Emmanuel Macron en visite d’amitié à Alger - Agence Congolaise de Presse (ACP)

Emmanuel Macron en visite d’amitié à Alger

Kinshasa, 06 Déc. 2017 (ACP).-  Le président français, Emmanuel Macron, a débuté mercredi sa première visite en tant que président français en Algérie, où il dit se rendre en ami refusant d’être otage du passé douloureux entre Paris et son ancienne colonie, a indiqué l’AFP.

Accueilli par le président de la chambre haute et deuxième personnage de l’Etat Abdelkader Bensalah, le Premier ministre Ahmed Ouyahia et le chef de la diplomatie Abdelkader Messahel, Emmanuel Macron a souligné qu’il revient dans l’état d’esprit d’un ami de l’Algérie, d’un partenaire constructif qui souhaite renforcer des liens entre les deux Etats pour faire fructifier une relation déjà dense. « Le rapport entre la France et l’Algérie doit être un partenariat d’égal à égal », a poursuivi le président français alors que la question de la mémoire des 130 ans de colonisation (1830-1962) et de la Guerre d’Algérie pèse toujours sur les relations.

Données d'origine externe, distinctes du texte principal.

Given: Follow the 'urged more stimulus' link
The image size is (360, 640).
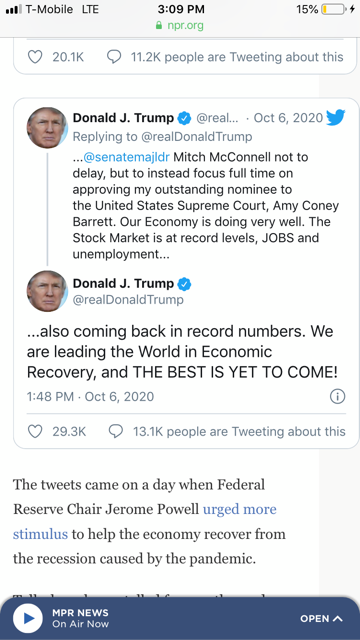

« Nos deux pays partagent une histoire forte », a rappelé M. Macron, premier président de la Ve République né après la Guerre d’Algérie (1954-1962) et qui avait qualifié la colonisation de crime contre l’humanité lors d’une visite à Alger durant la campagne présidentielle française. « Je connais l’Histoire, mais je ne suis pas otage du passé. Nous avons une mémoire partagée. Il faut en tenir compte.

Mais je souhaite désormais, dans le respect de notre histoire, que nous nous tournions ensemble vers l’avenir », a-t-il poursuivi, assurant poser le regard d’un homme de sa génération, qui n’a pas connu la période coloniale. Il a également souhaité que la France et l’Algérie construisent un axe fort  autour de la Méditerranée qui se prolonge vers l’Afrique et relevé les nombreux champs de coopération prometteurs entre les deux pays dans le domaine économique.. « L’Algérie doit s’ouvrir d’avantage.

Il y a encore beaucoup de freins à l’investissement », a-t-il noté, alors que la France reste le premier employeur étranger en Algérie mais perd des parts de marchés face à la Chine et d’autres. Emmanuel Macron devait tout d’abord déposer une gerbe au monument des martyrs de la Guerre d’Algérie, avant d’aller au contact des habitants dans le centre de la capitale.

Dans l’après-midi, il rendra visite à son homologue Abdelaziz Bouteflika, 80 ans, dans sa résidence médicalisée de Zéralda, en banlieue d’Alger. Affaibli par les séquelles d’un AVC survenu en 2013, qui a affecté sa mobilité et son élocution, le président Bouteflika, au pouvoir depuis 1999, reçoit peu de dignitaires étrangers. Par ailleurs, la même source signale que Emmanuel Macron tentera d’accélérer le déploiement de la force multinationale G5-Sahel (Tchad, Niger, Mali, Burkina Faso et Mauritanie) lors d’une réunion le 13 décembre à Paris.

Alger, qui dispose de nombreux relais d’influence dans la région, a parrainé les longues tractations ayant abouti en 2015 à un accord de paix au Mali, qui peine à être appliqué, suscitant l’impatience de Paris. « J’attends une coopération totale de tous ceux qui partagent l’objectif d’une paix durable au Mali.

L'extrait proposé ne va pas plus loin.